I'm not sure if this should be in Insurance or *Phones, DVDs, TVs, Audio/Visual* so mods please feel free to move.

A friend has recently bought a sim free I-phone in the states, & is looking to get it insured, I have advised him to enquire with his home insurance provider, but while he is doing this I thought that some people on here might be able to give other advice.

he is not on the o2 network.

thanks.


----------



## comanche (11 Apr 2008)

is it covered under house insurance anyways?

Mobile phone insurance in my opinion is a rip off. The cost of replacing a phone via an upgrade or getting a cheap prepaid and swapping the sim in is always far less than the phone. I know that in this case its an iPhone but what are the chances of something happening to it.


----------



## noname (11 Apr 2008)

comanche said:


> Mobile phone insurance in my opinion is a rip off.


 
I know what your saying I have heard some horror stories about it & personally I wouldn't go near it, but then again my phone is as basic as the come.

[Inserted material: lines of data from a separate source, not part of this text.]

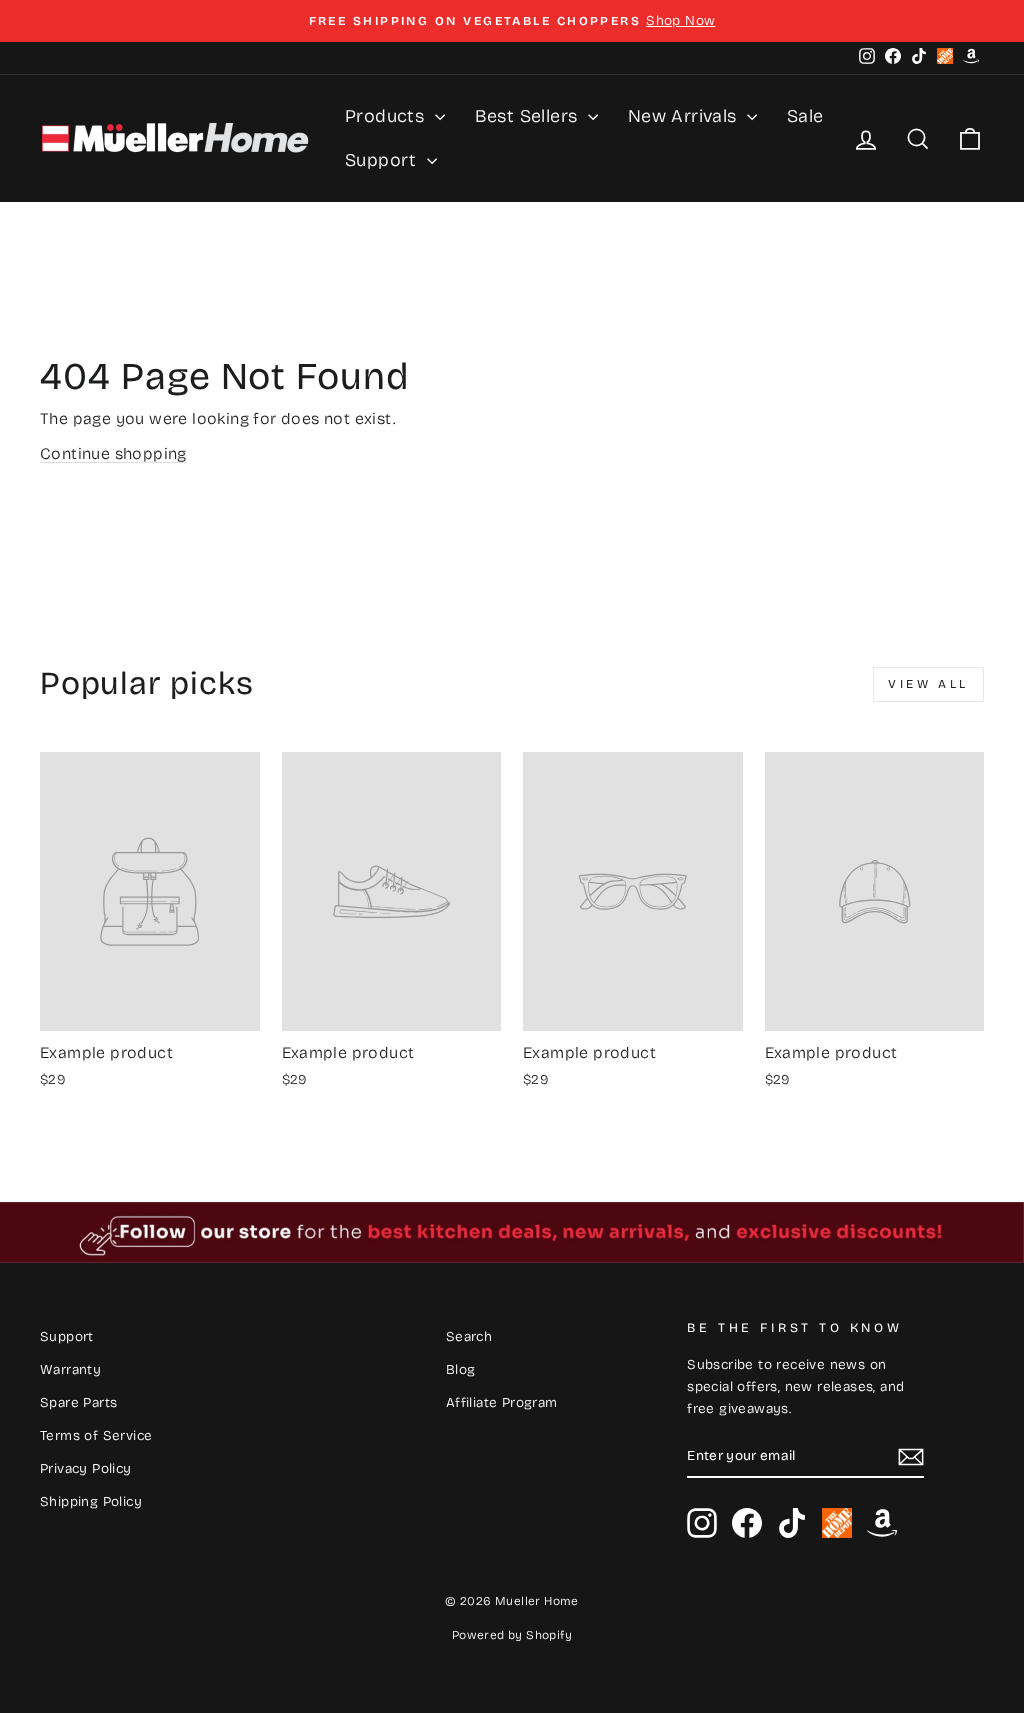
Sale (805, 116)
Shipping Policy (91, 1501)
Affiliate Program (502, 1402)
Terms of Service (96, 1435)
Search (469, 1336)
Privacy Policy (86, 1468)
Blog (461, 1369)
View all (928, 684)
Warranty (70, 1369)
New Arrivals (685, 116)
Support (383, 160)
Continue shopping (113, 453)
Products (387, 116)
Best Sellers (529, 116)
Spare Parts (78, 1402)
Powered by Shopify (512, 1635)
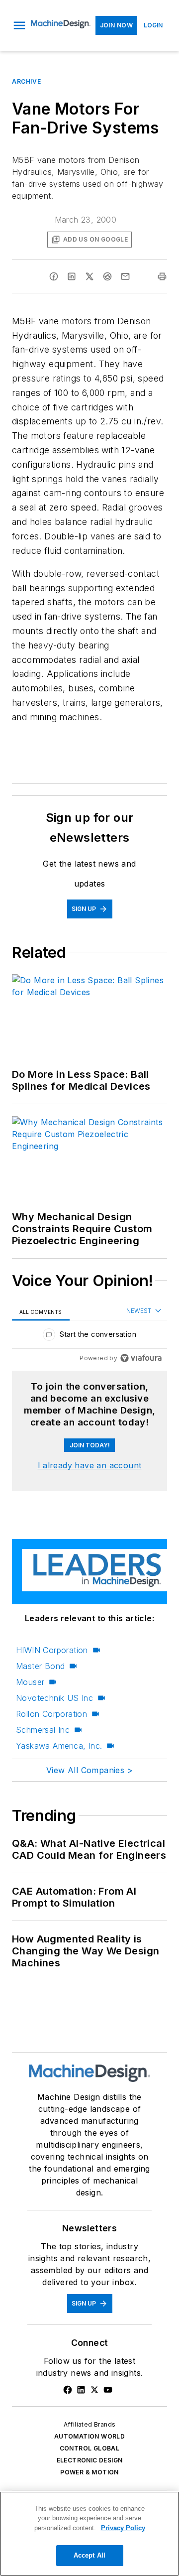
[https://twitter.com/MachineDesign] (94, 2390)
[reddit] (107, 276)
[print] (162, 276)
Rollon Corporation (51, 1714)
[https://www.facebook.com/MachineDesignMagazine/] (68, 2390)
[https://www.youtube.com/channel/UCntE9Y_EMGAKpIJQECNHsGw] (108, 2390)
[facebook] (54, 276)
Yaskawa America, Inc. (59, 1746)
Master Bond (40, 1666)
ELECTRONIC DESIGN (90, 2460)
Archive (26, 81)
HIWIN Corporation (52, 1650)
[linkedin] (72, 276)
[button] (19, 25)
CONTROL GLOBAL (90, 2448)
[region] (89, 1336)
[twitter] (89, 276)
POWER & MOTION (89, 2472)
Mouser (30, 1682)
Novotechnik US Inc (54, 1698)
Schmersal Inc (43, 1730)
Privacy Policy (123, 2528)
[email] (125, 276)
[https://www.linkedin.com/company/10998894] (81, 2390)
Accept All (89, 2555)
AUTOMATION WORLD (89, 2436)
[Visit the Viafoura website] (141, 1358)
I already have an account (90, 1465)
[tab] (41, 1311)
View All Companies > (89, 1770)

re; home insurance, he seems to think mobile's are excluded on his policy, i haven't heard what the insurance company had to say.

his main concerns (I think) are theft & accidental dammage.


----------



## mik_da_man (17 Apr 2008)

I tried to get a PDA/Phone added to a House insurance policy
It cost €160 to add it and an excess of €150 to claim for it.
The PDA is worth about €600 but I didn't think it was worth adding it.

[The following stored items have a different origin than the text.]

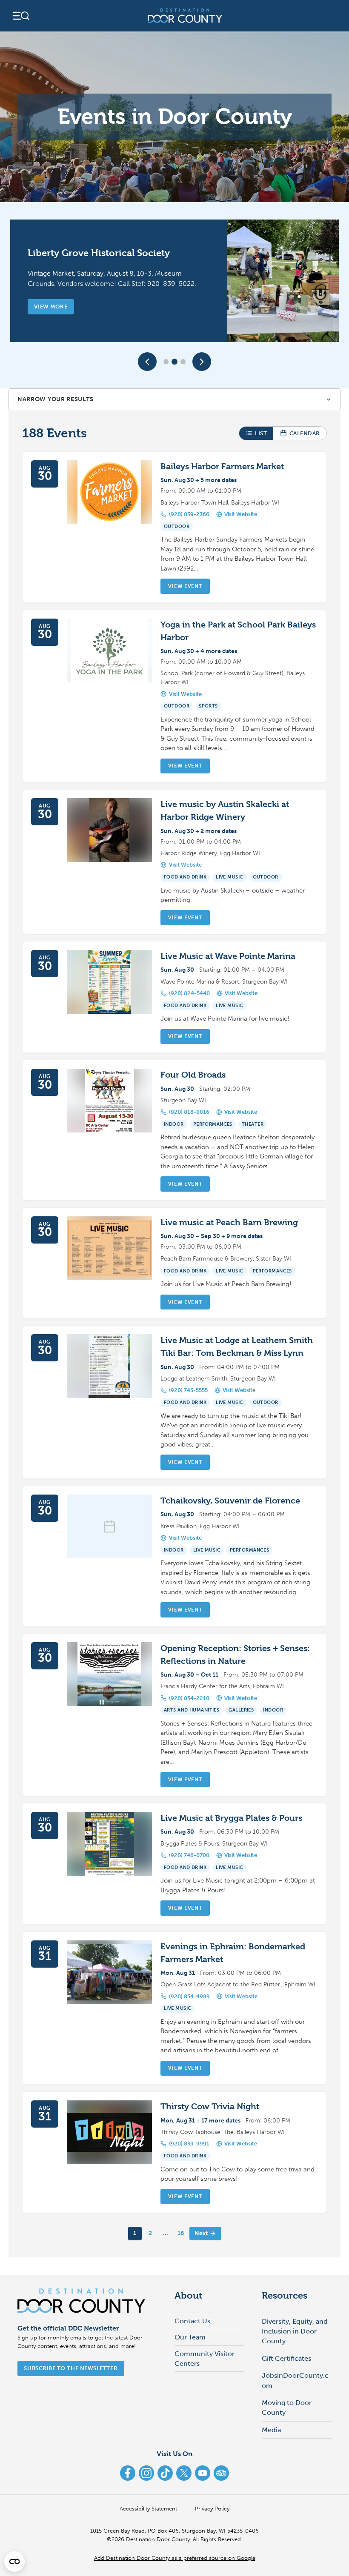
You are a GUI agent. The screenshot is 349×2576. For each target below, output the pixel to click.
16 (180, 2233)
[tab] (166, 361)
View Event (185, 586)
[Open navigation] (20, 16)
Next (201, 2233)
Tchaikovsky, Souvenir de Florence (230, 1501)
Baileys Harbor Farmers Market (222, 466)
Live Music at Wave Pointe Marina (227, 956)
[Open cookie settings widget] (14, 2561)
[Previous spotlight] (147, 361)
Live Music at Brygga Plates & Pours (231, 1818)
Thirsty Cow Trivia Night (209, 2106)
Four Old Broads (193, 1075)
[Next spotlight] (201, 361)
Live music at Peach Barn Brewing (229, 1222)
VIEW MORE (50, 306)
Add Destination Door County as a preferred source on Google (174, 2558)
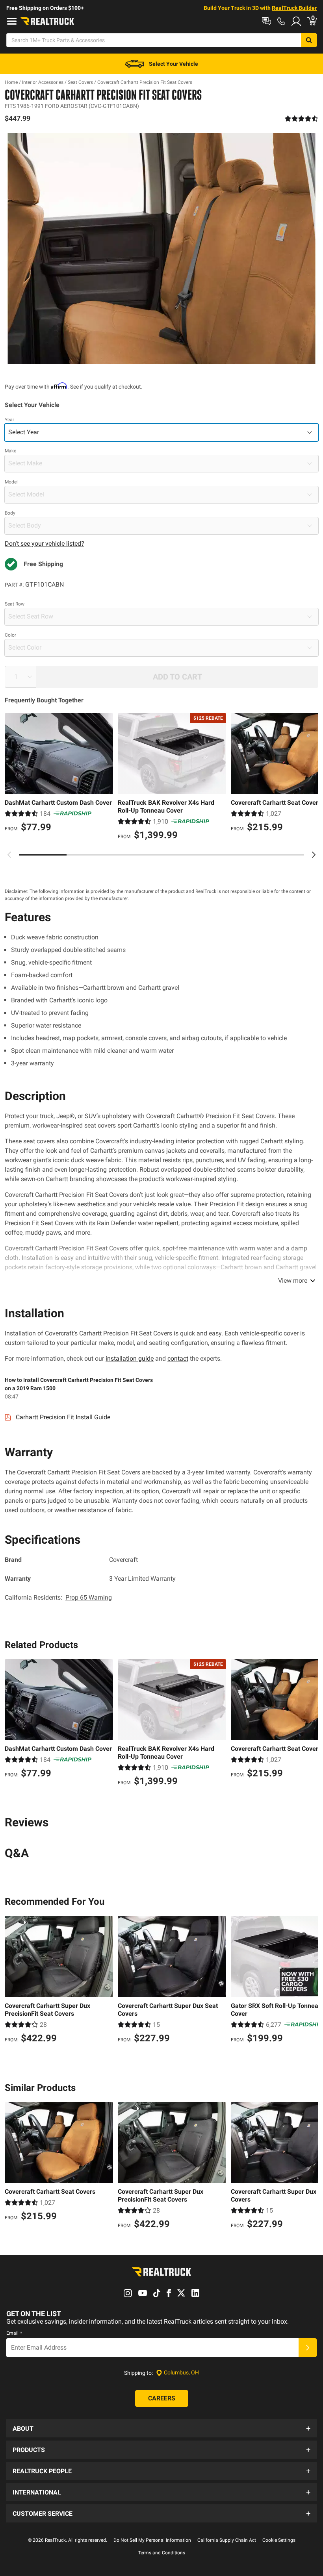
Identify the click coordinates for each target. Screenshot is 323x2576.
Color (10, 635)
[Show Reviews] (301, 118)
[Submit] (308, 2347)
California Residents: (58, 1597)
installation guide (130, 1358)
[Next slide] (313, 854)
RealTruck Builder (294, 8)
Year (9, 419)
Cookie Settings (278, 2540)
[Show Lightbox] (161, 248)
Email (14, 2333)
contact (177, 1358)
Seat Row (14, 604)
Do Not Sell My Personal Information (152, 2540)
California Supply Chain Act (226, 2540)
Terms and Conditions (161, 2553)
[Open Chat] (266, 21)
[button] (161, 2428)
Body (10, 513)
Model (11, 482)
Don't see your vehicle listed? (44, 543)
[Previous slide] (9, 854)
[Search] (309, 40)
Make (10, 451)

Edit - was looking for this link [broken link removed]
Never used them - Just spotted this whle browsing

Mik


----------



## csirl (17 Apr 2008)

As a general rule, you should not take out insurance on any item for which the replacement cost would not have a material effect on your long term finances.


----------



## nolo77 (18 Apr 2008)

I had a conversation with O2 recently where they tried to persuade me to take out insurance at €6 a month. I declined as I could easily pick up a replacement phone for a fraction of what the insurance would cost me. 

Then she pointed out that if my phone was stolen I would be liable for any calls made on it up to the time I reported it stolen. And, she said, they could decide to phone the talking clock in China at my expense! I said I'd take my chances - they probably won't know the phone number of the chinese talking clock, anyway!!


----------



## noname (18 Apr 2008)

thanks for all the replies, just to let ye know that his phone IS covered under his home policy, he is not that bothered now anyway now that the price of the Iphone has started to fall.


----------



## feen2000 (10 May 2008)

*Then she pointed out that if my phone was stolen I would be liable for any calls made on it up to the time I reported it stolen. And, she said, they could decide to phone the talking clock in China at my expense! I said I'd take my chances - they probably won't know the phone number of the chinese talking clock, anyway!! 17-04-2008 11:00 AM*


i was with o2 with insurance for 8 years, 6 euro every month. my phone got stolen over in spain and by the time i realised that it was stolen and reported it 60 euro was charged on the phone. not only did i have to pay for the calls but also the replacment phone cost only 69euro. insurance for a phone is a waste of money


----------